STYLE : GARDENS : Mixed Greens
Landscape designer Ivy Reid sees nothing strange about lettuces bedding down with lamb’s ears, or carrots popping up beside columbines. In fact, while most people banish their salad greens to some back-yard Siberia, Reid has given hers a place of honor in her Pacific Palisades front yard, in two small beds bordered by lush perennials. Not only do they get the best sun there, but they also proclaim her philosophy of landscaping: “A garden should fulfill all of one’s needs,” she says. “It should give you tranquility, and it should also make you healthy.”

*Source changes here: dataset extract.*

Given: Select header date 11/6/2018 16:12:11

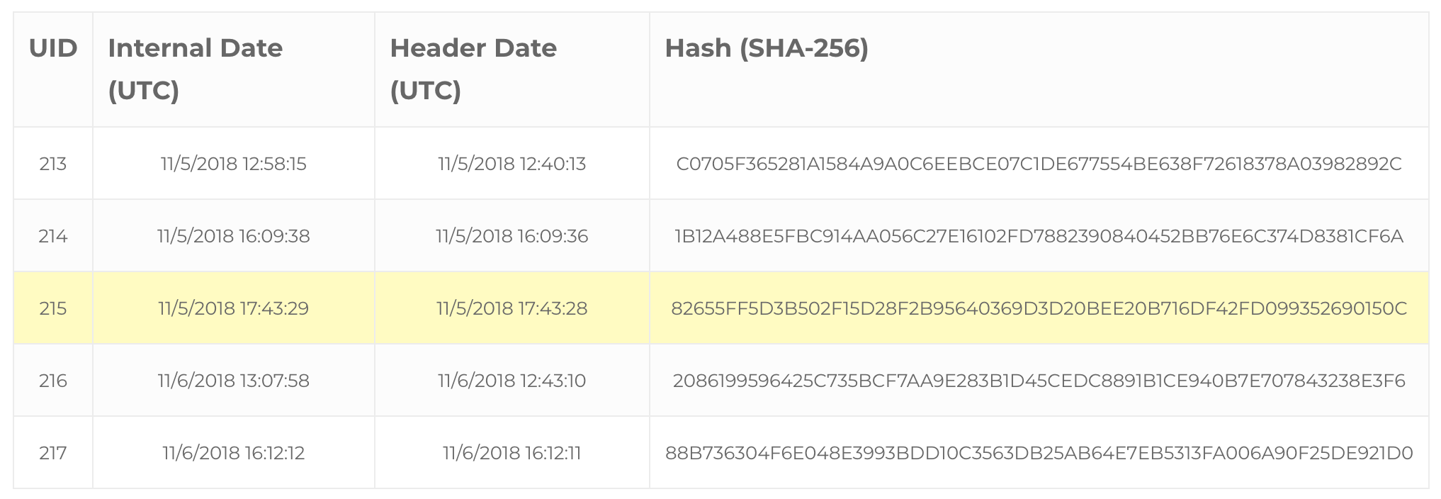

Reid transformed her front garden--once dominated by lawn--after an illness. She planted herbs, vegetables and aromatic plants using the biodynamic method of chemical-free cultivation developed by Rudolf Steiner in the 1920s. Her flower-encircled beds yield lavish crops all year: broccoli and cauliflower during the winter, squashes and tomatoes in the summer and an almost constant supply of beans, radishes, potatoes, lettuces and herbs.
Though the bounty is on display for all to see, theft has never been a problem. Instead, people stop by to talk vegetables. Reid now tries to include edible plants in every landscape she designs. “You get strength from being self-sufficient,” she explains. “And watching everything develop from seeds is like watching your life grow.”